Task to carry out:
Copy out all the items below, putting "[hyperlink]" in place of each "[link]" and leaving everything else as it is.

Extracted entries:
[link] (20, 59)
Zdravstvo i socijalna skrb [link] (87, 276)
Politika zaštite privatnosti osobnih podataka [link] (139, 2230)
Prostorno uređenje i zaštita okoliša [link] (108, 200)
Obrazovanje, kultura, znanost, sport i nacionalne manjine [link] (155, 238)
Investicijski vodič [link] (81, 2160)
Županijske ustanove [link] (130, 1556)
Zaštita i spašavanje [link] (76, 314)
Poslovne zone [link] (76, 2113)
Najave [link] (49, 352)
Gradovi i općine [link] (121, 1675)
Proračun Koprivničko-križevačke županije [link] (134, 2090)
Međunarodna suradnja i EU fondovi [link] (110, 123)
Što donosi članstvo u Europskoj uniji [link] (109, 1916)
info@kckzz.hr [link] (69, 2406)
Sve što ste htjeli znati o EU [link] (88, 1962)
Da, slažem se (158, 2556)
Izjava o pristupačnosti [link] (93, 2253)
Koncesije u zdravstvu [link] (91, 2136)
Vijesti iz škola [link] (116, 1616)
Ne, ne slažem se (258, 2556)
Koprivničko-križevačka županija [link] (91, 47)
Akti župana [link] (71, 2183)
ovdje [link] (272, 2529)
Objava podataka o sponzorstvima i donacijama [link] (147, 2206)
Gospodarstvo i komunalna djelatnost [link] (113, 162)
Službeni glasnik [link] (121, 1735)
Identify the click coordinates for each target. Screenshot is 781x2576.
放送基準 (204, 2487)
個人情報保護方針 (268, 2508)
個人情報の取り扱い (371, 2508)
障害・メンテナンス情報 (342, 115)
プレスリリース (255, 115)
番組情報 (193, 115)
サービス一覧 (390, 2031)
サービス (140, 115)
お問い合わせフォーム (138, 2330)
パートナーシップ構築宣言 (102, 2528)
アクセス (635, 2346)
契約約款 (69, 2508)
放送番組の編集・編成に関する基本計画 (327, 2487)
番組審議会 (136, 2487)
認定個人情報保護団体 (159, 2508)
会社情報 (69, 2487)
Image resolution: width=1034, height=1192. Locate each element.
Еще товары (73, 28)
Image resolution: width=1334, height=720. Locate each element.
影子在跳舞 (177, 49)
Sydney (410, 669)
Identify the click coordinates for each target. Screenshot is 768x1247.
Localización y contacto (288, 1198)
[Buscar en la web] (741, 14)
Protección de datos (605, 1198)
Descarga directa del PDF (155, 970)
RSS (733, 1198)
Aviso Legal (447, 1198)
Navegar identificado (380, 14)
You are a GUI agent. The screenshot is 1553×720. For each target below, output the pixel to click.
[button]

Result:
[hyperlink] (20, 59)
Zdravstvo i socijalna skrb [hyperlink] (87, 276)
Politika zaštite privatnosti osobnih podataka [hyperlink] (139, 2230)
Prostorno uređenje i zaštita okoliša [hyperlink] (108, 200)
Obrazovanje, kultura, znanost, sport i nacionalne manjine [hyperlink] (155, 238)
Investicijski vodič [hyperlink] (81, 2160)
Županijske ustanove [hyperlink] (130, 1556)
Zaštita i spašavanje [hyperlink] (76, 314)
Poslovne zone [hyperlink] (76, 2113)
Najave [hyperlink] (49, 352)
Gradovi i općine [hyperlink] (121, 1675)
Proračun Koprivničko-križevačke županije [hyperlink] (134, 2090)
Međunarodna suradnja i EU fondovi [hyperlink] (110, 123)
Što donosi članstvo u Europskoj uniji [hyperlink] (109, 1916)
info@kckzz.hr [hyperlink] (69, 2406)
Sve što ste htjeli znati o EU [hyperlink] (88, 1962)
Da, slažem se (158, 2556)
Izjava o pristupačnosti [hyperlink] (93, 2253)
Koncesije u zdravstvu [hyperlink] (91, 2136)
Vijesti iz škola [hyperlink] (116, 1616)
Ne, ne slažem se (258, 2556)
Koprivničko-križevačka županija [hyperlink] (91, 47)
Akti župana [hyperlink] (71, 2183)
ovdje [hyperlink] (272, 2529)
Objava podataka o sponzorstvima i donacijama [hyperlink] (147, 2206)
Gospodarstvo i komunalna djelatnost [hyperlink] (113, 162)
Službeni glasnik [hyperlink] (121, 1735)
Identify the click coordinates for each target. Screenshot is 781x2576.
放送基準 (204, 2487)
個人情報保護方針 (268, 2508)
個人情報の取り扱い (371, 2508)
障害・メンテナンス情報 (342, 115)
プレスリリース (255, 115)
番組情報 (193, 115)
サービス一覧 (390, 2031)
サービス (140, 115)
お問い合わせフォーム (138, 2330)
パートナーシップ構築宣言 (102, 2528)
アクセス (635, 2346)
契約約款 (69, 2508)
放送番組の編集・編成に関する基本計画 (327, 2487)
番組審議会 (136, 2487)
認定個人情報保護団体 (159, 2508)
会社情報 (69, 2487)
Image resolution: width=1034, height=1192. Locate each element.
Еще товары (73, 28)
Image resolution: width=1334, height=720. Locate each element.
影子在跳舞 (177, 49)
Sydney (410, 669)
Identify the click coordinates for each target. Screenshot is 768x1247.
Localización y contacto (288, 1198)
[Buscar en la web] (741, 14)
Protección de datos (605, 1198)
Descarga directa del PDF (155, 970)
RSS (733, 1198)
Aviso Legal (447, 1198)
Navegar identificado (380, 14)
You are a GUI agent. The screenshot is 1553×720. For each target below, output the pixel to click.
[button]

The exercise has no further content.